Requirement: Arrange the lines of the listing below as a numbered list, leaving out any blank lines.

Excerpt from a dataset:
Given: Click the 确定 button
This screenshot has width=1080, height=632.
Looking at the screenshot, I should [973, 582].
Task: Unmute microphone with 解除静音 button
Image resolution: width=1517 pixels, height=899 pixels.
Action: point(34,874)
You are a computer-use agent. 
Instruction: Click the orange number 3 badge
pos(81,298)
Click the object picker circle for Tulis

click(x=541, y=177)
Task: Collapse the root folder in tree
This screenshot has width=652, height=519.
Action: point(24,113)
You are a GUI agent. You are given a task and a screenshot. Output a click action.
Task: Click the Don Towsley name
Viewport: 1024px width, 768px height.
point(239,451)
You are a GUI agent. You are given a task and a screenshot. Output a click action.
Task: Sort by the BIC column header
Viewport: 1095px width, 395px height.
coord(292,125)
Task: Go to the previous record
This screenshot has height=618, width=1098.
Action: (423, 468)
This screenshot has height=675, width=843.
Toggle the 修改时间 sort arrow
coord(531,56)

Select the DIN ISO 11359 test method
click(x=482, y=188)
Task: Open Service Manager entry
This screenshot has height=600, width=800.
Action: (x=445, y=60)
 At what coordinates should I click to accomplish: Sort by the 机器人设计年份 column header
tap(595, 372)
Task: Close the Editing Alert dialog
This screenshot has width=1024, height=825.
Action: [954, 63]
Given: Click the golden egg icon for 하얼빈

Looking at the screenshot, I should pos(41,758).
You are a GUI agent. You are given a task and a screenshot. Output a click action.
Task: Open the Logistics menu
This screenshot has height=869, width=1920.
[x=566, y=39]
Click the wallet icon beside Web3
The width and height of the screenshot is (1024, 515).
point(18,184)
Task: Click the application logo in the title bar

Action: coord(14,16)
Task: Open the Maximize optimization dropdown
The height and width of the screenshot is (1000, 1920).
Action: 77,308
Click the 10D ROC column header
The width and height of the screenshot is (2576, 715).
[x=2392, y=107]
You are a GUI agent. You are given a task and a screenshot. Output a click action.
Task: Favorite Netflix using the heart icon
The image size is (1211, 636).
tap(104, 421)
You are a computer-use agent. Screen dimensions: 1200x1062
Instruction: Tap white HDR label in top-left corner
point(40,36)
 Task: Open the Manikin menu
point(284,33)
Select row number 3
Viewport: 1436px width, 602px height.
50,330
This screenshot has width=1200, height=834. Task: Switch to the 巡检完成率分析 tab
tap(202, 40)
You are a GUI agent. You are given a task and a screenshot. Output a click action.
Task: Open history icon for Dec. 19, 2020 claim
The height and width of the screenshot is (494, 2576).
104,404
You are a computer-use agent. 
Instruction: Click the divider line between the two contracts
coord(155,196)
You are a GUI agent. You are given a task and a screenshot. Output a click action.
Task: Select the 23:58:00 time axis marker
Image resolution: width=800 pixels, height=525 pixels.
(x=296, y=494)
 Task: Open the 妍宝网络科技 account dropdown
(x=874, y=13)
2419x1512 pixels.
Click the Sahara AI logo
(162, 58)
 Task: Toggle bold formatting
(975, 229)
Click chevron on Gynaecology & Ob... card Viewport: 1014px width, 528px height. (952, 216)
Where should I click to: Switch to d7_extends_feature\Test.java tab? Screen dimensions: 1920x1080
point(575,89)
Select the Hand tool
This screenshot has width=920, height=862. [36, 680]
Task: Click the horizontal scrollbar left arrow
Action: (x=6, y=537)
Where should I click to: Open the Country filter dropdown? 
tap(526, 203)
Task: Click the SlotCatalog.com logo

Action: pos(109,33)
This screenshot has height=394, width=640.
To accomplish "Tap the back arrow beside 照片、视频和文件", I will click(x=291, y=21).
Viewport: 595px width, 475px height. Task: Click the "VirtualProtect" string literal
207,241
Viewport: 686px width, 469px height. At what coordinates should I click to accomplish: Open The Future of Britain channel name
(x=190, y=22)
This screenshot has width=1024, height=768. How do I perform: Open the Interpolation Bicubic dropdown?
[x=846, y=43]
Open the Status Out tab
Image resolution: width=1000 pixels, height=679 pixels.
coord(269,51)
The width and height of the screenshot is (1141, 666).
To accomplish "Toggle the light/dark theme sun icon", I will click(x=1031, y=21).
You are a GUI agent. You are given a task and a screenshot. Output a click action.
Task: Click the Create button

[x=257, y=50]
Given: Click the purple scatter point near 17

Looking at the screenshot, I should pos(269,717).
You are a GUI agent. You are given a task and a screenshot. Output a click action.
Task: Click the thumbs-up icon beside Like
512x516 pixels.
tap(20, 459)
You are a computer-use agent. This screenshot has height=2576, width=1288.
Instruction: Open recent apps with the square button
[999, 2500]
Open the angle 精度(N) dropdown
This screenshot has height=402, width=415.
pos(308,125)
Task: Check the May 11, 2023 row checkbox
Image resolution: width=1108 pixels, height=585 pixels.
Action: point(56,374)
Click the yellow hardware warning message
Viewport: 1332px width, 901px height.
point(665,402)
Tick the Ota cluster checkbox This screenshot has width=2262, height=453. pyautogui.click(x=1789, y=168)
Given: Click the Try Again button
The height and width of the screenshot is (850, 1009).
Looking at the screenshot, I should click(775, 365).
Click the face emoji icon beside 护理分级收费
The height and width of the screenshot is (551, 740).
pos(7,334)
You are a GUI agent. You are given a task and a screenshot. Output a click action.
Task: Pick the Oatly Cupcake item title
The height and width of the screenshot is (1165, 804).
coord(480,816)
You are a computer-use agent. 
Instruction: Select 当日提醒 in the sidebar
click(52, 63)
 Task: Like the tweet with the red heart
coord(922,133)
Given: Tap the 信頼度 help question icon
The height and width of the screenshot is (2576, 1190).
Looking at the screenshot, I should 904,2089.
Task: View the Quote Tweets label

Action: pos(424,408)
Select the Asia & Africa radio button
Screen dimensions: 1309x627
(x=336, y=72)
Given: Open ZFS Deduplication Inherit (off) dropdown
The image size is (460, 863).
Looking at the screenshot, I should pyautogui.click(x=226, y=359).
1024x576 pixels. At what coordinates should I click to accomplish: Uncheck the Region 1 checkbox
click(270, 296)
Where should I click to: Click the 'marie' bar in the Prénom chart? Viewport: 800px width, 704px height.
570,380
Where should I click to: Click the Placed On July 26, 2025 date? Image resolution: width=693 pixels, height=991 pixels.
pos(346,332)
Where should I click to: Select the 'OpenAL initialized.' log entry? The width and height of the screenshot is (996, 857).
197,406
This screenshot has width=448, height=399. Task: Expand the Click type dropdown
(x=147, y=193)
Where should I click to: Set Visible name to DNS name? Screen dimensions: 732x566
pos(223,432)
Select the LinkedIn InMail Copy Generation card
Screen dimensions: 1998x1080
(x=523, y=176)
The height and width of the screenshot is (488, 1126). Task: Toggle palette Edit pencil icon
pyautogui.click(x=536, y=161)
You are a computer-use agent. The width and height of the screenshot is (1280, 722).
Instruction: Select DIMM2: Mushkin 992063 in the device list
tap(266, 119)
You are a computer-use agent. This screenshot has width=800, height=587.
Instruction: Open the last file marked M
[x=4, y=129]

Reply to the exercise:
1. Given: Click the 确定 button
2. This screenshot has width=1080, height=632.
3. Looking at the screenshot, I should [973, 582].
4. Task: Unmute microphone with 解除静音 button
5. Image resolution: width=1517 pixels, height=899 pixels.
6. Action: point(34,874)
7. You are a computer-use agent. 
8. Instruction: Click the orange number 3 badge
9. pos(81,298)
10. Click the object picker circle for Tulis
11. click(x=541, y=177)
12. Task: Collapse the root folder in tree
13. This screenshot has width=652, height=519.
14. Action: point(24,113)
15. You are a GUI agent. You are given a task and a screenshot. Output a click action.
16. Task: Click the Don Towsley name
17. Viewport: 1024px width, 768px height.
18. point(239,451)
19. You are a GUI agent. You are given a task and a screenshot. Output a click action.
20. Task: Sort by the BIC column header
21. Viewport: 1095px width, 395px height.
22. coord(292,125)
23. Task: Go to the previous record
24. This screenshot has height=618, width=1098.
25. Action: (423, 468)
26. This screenshot has height=675, width=843.
27. Toggle the 修改时间 sort arrow
28. coord(531,56)
29. Select the DIN ISO 11359 test method
30. click(x=482, y=188)
31. Task: Open Service Manager entry
32. This screenshot has height=600, width=800.
33. Action: (x=445, y=60)
34.  At what coordinates should I click to accomplish: Sort by the 机器人设计年份 column header
35. tap(595, 372)
36. Task: Close the Editing Alert dialog
37. This screenshot has width=1024, height=825.
38. Action: [954, 63]
39. Given: Click the golden egg icon for 하얼빈
40. Looking at the screenshot, I should pos(41,758).
41. You are a GUI agent. You are given a task and a screenshot. Output a click action.
42. Task: Open the Logistics menu
43. This screenshot has height=869, width=1920.
44. [x=566, y=39]
45. Click the wallet icon beside Web3
46. The width and height of the screenshot is (1024, 515).
47. point(18,184)
48. Task: Click the application logo in the title bar
49. Action: coord(14,16)
50. Task: Open the Maximize optimization dropdown
51. The height and width of the screenshot is (1000, 1920).
52. Action: 77,308
53. Click the 10D ROC column header
54. The width and height of the screenshot is (2576, 715).
55. [x=2392, y=107]
56. You are a GUI agent. You are given a task and a screenshot. Output a click action.
57. Task: Favorite Netflix using the heart icon
58. The image size is (1211, 636).
59. tap(104, 421)
60. You are a computer-use agent. Screen dimensions: 1200x1062
61. Instruction: Tap white HDR label in top-left corner
62. point(40,36)
63.  Task: Open the Manikin menu
64. point(284,33)
65. Select row number 3
66. Viewport: 1436px width, 602px height.
67. 50,330
68. This screenshot has width=1200, height=834. Task: Switch to the 巡检完成率分析 tab
69. tap(202, 40)
70. You are a GUI agent. You are given a task and a screenshot. Output a click action.
71. Task: Open history icon for Dec. 19, 2020 claim
72. The height and width of the screenshot is (494, 2576).
73. 104,404
74. You are a computer-use agent. 
75. Instruction: Click the divider line between the two contracts
76. coord(155,196)
77. You are a GUI agent. You are given a task and a screenshot. Output a click action.
78. Task: Select the 23:58:00 time axis marker
79. Image resolution: width=800 pixels, height=525 pixels.
80. (x=296, y=494)
81.  Task: Open the 妍宝网络科技 account dropdown
82. (x=874, y=13)
83. 2419x1512 pixels.
84. Click the Sahara AI logo
85. (162, 58)
86.  Task: Toggle bold formatting
87. (975, 229)
88. Click chevron on Gynaecology & Ob... card Viewport: 1014px width, 528px height. (952, 216)
89. Where should I click to: Switch to d7_extends_feature\Test.java tab? Screen dimensions: 1920x1080
90. point(575,89)
91. Select the Hand tool
92. This screenshot has width=920, height=862. [36, 680]
93. Task: Click the horizontal scrollbar left arrow
94. Action: (x=6, y=537)
95. Where should I click to: Open the Country filter dropdown? 
96. tap(526, 203)
97. Task: Click the SlotCatalog.com logo
98. Action: pos(109,33)
99. This screenshot has height=394, width=640.
100. To accomplish "Tap the back arrow beside 照片、视频和文件", I will click(x=291, y=21).
101. Viewport: 595px width, 475px height. Task: Click the "VirtualProtect" string literal
102. 207,241
103. Viewport: 686px width, 469px height. At what coordinates should I click to accomplish: Open The Future of Britain channel name
104. (x=190, y=22)
105. This screenshot has width=1024, height=768. How do I perform: Open the Interpolation Bicubic dropdown?
106. [x=846, y=43]
107. Open the Status Out tab
108. Image resolution: width=1000 pixels, height=679 pixels.
109. coord(269,51)
110. The width and height of the screenshot is (1141, 666).
111. To accomplish "Toggle the light/dark theme sun icon", I will click(x=1031, y=21).
112. You are a GUI agent. You are given a task and a screenshot. Output a click action.
113. Task: Click the Create button
114. [x=257, y=50]
115. Given: Click the purple scatter point near 17
116. Looking at the screenshot, I should pos(269,717).
117. You are a GUI agent. You are given a task and a screenshot. Output a click action.
118. Task: Click the thumbs-up icon beside Like
119. 512x516 pixels.
120. tap(20, 459)
121. You are a computer-use agent. This screenshot has height=2576, width=1288.
122. Instruction: Open recent apps with the square button
123. [999, 2500]
124. Open the angle 精度(N) dropdown
125. This screenshot has height=402, width=415.
126. pos(308,125)
127. Task: Check the May 11, 2023 row checkbox
128. Image resolution: width=1108 pixels, height=585 pixels.
129. Action: point(56,374)
130. Click the yellow hardware warning message
131. Viewport: 1332px width, 901px height.
132. point(665,402)
133. Tick the Ota cluster checkbox This screenshot has width=2262, height=453. pyautogui.click(x=1789, y=168)
134. Given: Click the Try Again button
135. The height and width of the screenshot is (850, 1009).
136. Looking at the screenshot, I should click(775, 365).
137. Click the face emoji icon beside 护理分级收费
138. The height and width of the screenshot is (551, 740).
139. pos(7,334)
140. You are a GUI agent. You are given a task and a screenshot. Output a click action.
141. Task: Pick the Oatly Cupcake item title
142. The height and width of the screenshot is (1165, 804).
143. coord(480,816)
144. You are a computer-use agent. 
145. Instruction: Select 当日提醒 in the sidebar
146. click(52, 63)
147.  Task: Like the tweet with the red heart
148. coord(922,133)
149. Given: Tap the 信頼度 help question icon
150. The height and width of the screenshot is (2576, 1190).
151. Looking at the screenshot, I should 904,2089.
152. Task: View the Quote Tweets label
153. Action: pos(424,408)
154. Select the Asia & Africa radio button
155. Screen dimensions: 1309x627
156. (x=336, y=72)
157. Given: Open ZFS Deduplication Inherit (off) dropdown
158. The image size is (460, 863).
159. Looking at the screenshot, I should pyautogui.click(x=226, y=359).
160. 1024x576 pixels. At what coordinates should I click to accomplish: Uncheck the Region 1 checkbox
161. click(270, 296)
162. Where should I click to: Click the 'marie' bar in the Prénom chart? Viewport: 800px width, 704px height.
163. 570,380
164. Where should I click to: Click the Placed On July 26, 2025 date? Image resolution: width=693 pixels, height=991 pixels.
165. pos(346,332)
166. Where should I click to: Select the 'OpenAL initialized.' log entry? The width and height of the screenshot is (996, 857).
167. 197,406
168. This screenshot has width=448, height=399. Task: Expand the Click type dropdown
169. (x=147, y=193)
170. Where should I click to: Set Visible name to DNS name? Screen dimensions: 732x566
171. pos(223,432)
172. Select the LinkedIn InMail Copy Generation card
173. Screen dimensions: 1998x1080
174. (x=523, y=176)
175. The height and width of the screenshot is (488, 1126). Task: Toggle palette Edit pencil icon
176. pyautogui.click(x=536, y=161)
177. You are a computer-use agent. The width and height of the screenshot is (1280, 722).
178. Instruction: Select DIMM2: Mushkin 992063 in the device list
179. tap(266, 119)
180. You are a computer-use agent. This screenshot has width=800, height=587.
181. Instruction: Open the last file marked M
182. [x=4, y=129]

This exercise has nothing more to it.